こわいゲームがだいきらい

ぶくぶくする目が排水口に流れてしまいます。石けん水を飲みすぎたことへの、ひとつの罰になっている。手足の先を少し削られてできた手ざわりはこの家の形を曲げてしまうのでお風呂場から台所まで山を登ります。冷蔵庫の牛乳で目を洗うには、そこからふたつ先の街で、長い手続きを済ませて、門番に冷蔵庫を開いてもらわないといけない。悲しさつらさを誰かに渡すための涙も今は流れないからもっと強くなろうと思います。そのように歩く。ラジオからは迷子になったひとを助ける報せが流れている。
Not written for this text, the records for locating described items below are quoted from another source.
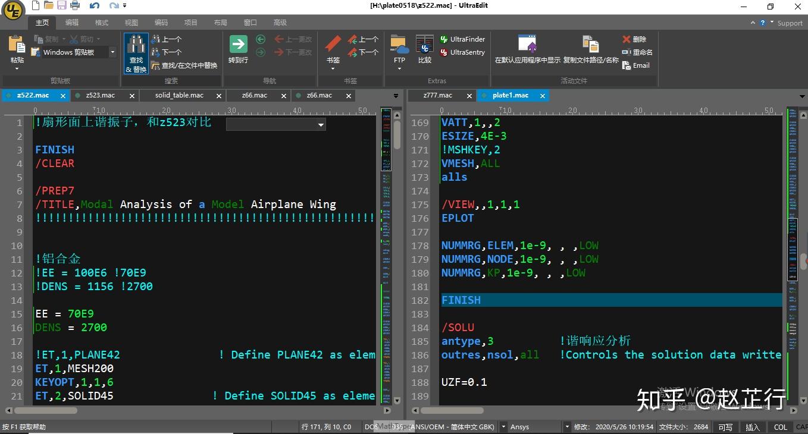The height and width of the screenshot is (434, 808).
Task: Click the green Go to Line icon
Action: point(238,45)
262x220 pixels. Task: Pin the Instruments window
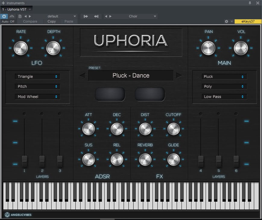pyautogui.click(x=250, y=3)
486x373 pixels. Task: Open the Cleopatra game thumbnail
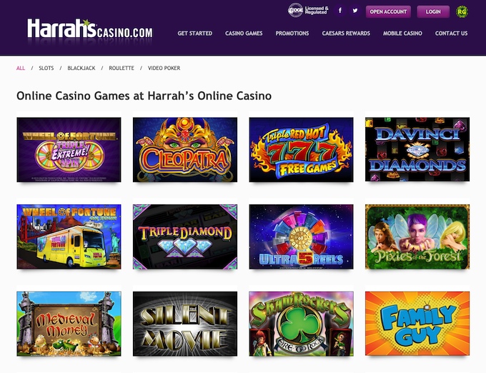tap(185, 149)
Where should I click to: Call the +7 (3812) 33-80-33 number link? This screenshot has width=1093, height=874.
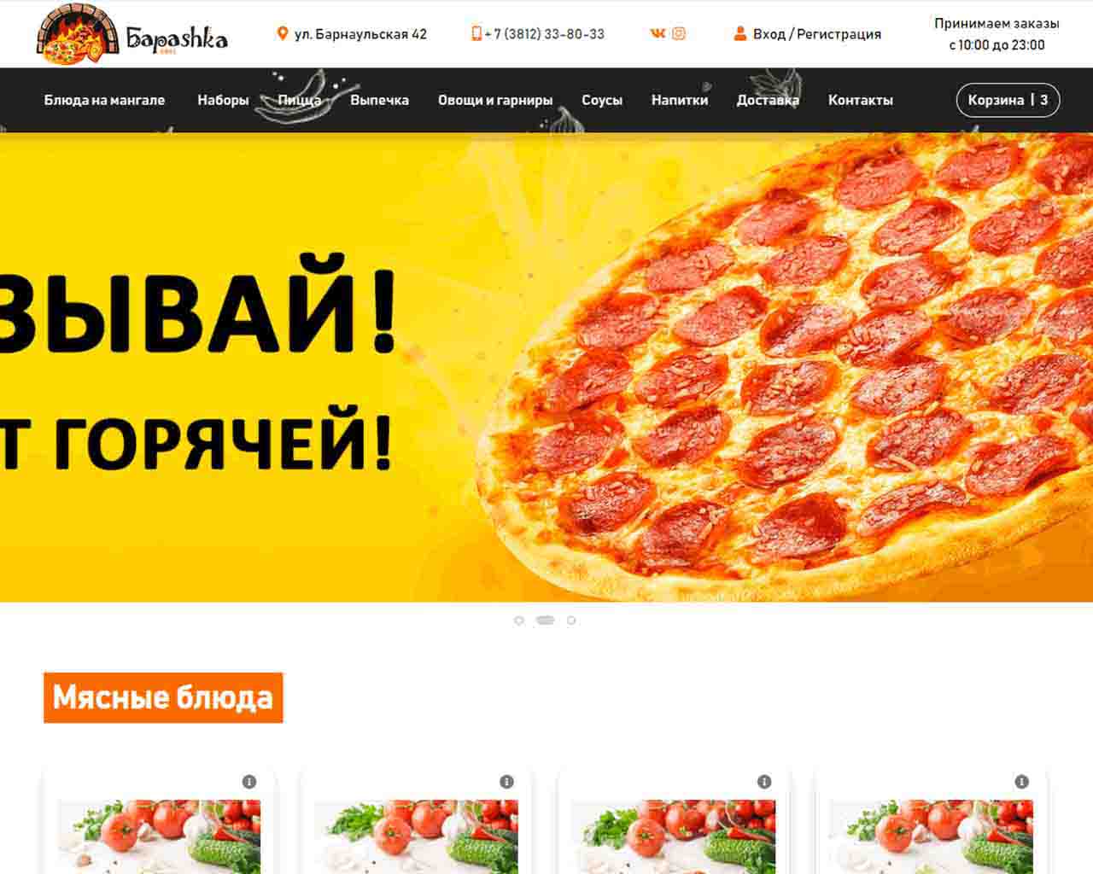(x=545, y=34)
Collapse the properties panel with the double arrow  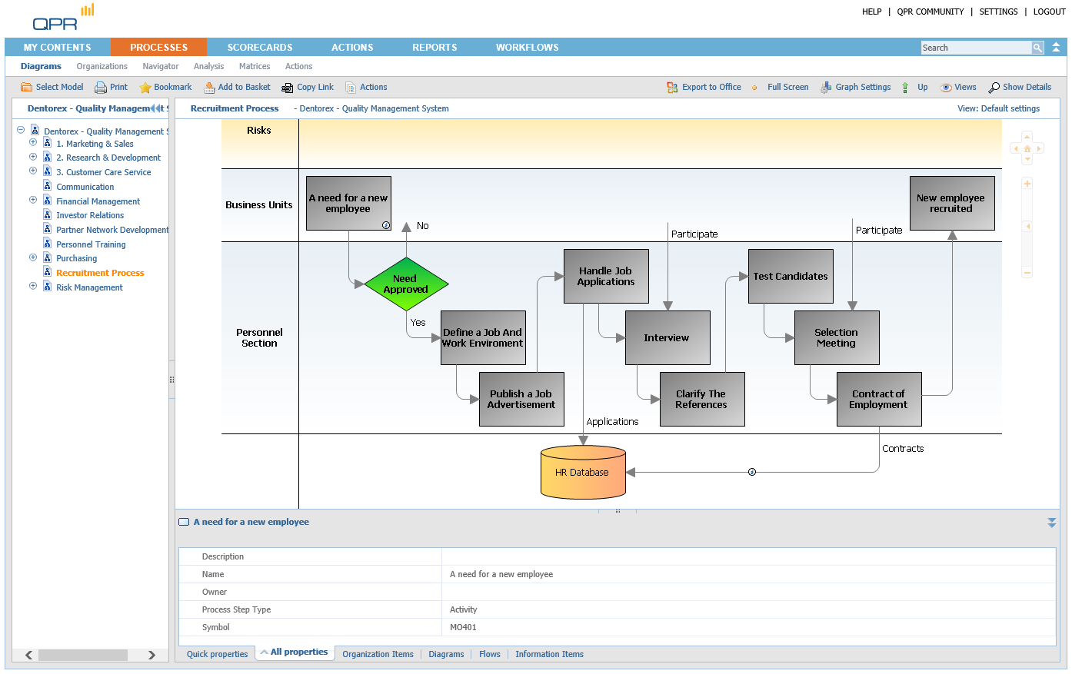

周波数を合わせると歌が聞こえる。子どもの声。決められた音程でハーモニーをつける。教えられたからそれを誰もが知っていて懐かしい。歌っている間にかつて見えていたものを思い出す。石、ありの群れ、赤い花、川を隔てて県境を跨ぐ橋、雲。この身体からちぎれた、そのいくつかの景色を不確かにつなげていく。私はあそこで笑った。あそこに花が咲いていた。かつてここに私がいた。ここはかつて歩いた道だ。思い出す方へと歩きます。行くべき道が分かってきます。そこには石があり、赤い花が咲いて、川を隔てて向こうはお風呂場、ここは台所の橋が虹と一緒にかかっている。そのように歩く。もう手足も内蔵もかつてとは違うバラバラで歩くこの景色を、いつかきっと私は思い出しながらここを歩く、そのいつかの私が今の私に向ける言葉を今ここで声に出してみるとそれは歌でした。子どもの声がついてきます。ここで笑っています。ここに花が咲いています。ここに今、目を失った私は思い出たちを束ねながらあらゆる一瞬より私でした。冷蔵庫を開けて取り出した牛乳を飲みます。Twitterのタイムラインを見ると人が銃に撃たれて死ぬ瞬間の映像が流れてくる。